(The exercise)
Copy out every one of the records below word for word, line by line.

-- START Data shown --

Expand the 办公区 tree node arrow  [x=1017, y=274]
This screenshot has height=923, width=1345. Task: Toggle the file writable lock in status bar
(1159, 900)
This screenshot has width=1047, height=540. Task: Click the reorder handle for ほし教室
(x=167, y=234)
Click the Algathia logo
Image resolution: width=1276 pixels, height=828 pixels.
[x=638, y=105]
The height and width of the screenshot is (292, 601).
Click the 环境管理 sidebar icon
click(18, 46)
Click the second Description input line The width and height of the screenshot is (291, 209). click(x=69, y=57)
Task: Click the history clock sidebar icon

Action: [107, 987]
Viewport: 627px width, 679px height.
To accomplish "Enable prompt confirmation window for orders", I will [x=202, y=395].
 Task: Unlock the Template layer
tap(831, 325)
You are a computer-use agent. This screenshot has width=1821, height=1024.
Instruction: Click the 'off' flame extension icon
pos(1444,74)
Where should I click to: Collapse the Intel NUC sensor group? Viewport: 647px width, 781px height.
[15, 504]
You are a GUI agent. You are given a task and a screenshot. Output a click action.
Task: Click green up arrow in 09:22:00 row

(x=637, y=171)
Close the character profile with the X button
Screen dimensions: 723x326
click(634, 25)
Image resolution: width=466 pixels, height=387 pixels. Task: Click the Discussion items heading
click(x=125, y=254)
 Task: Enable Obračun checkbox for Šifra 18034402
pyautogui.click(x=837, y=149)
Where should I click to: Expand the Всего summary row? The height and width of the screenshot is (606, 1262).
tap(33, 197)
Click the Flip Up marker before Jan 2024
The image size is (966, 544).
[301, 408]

-- END Data shown --

(The solution)
Expand the 办公区 tree node arrow  [x=1017, y=274]
This screenshot has height=923, width=1345. Task: Toggle the file writable lock in status bar
(1159, 900)
This screenshot has width=1047, height=540. Task: Click the reorder handle for ほし教室
(x=167, y=234)
Click the Algathia logo
Image resolution: width=1276 pixels, height=828 pixels.
[x=638, y=105]
The height and width of the screenshot is (292, 601).
Click the 环境管理 sidebar icon
click(18, 46)
Click the second Description input line The width and height of the screenshot is (291, 209). click(x=69, y=57)
Task: Click the history clock sidebar icon

Action: [107, 987]
Viewport: 627px width, 679px height.
To accomplish "Enable prompt confirmation window for orders", I will [x=202, y=395].
 Task: Unlock the Template layer
tap(831, 325)
You are a computer-use agent. This screenshot has width=1821, height=1024.
Instruction: Click the 'off' flame extension icon
pos(1444,74)
Where should I click to: Collapse the Intel NUC sensor group? Viewport: 647px width, 781px height.
[15, 504]
You are a GUI agent. You are given a task and a screenshot. Output a click action.
Task: Click green up arrow in 09:22:00 row

(x=637, y=171)
Close the character profile with the X button
Screen dimensions: 723x326
click(634, 25)
Image resolution: width=466 pixels, height=387 pixels. Task: Click the Discussion items heading
click(x=125, y=254)
 Task: Enable Obračun checkbox for Šifra 18034402
pyautogui.click(x=837, y=149)
Where should I click to: Expand the Всего summary row? The height and width of the screenshot is (606, 1262).
tap(33, 197)
Click the Flip Up marker before Jan 2024
The image size is (966, 544).
[301, 408]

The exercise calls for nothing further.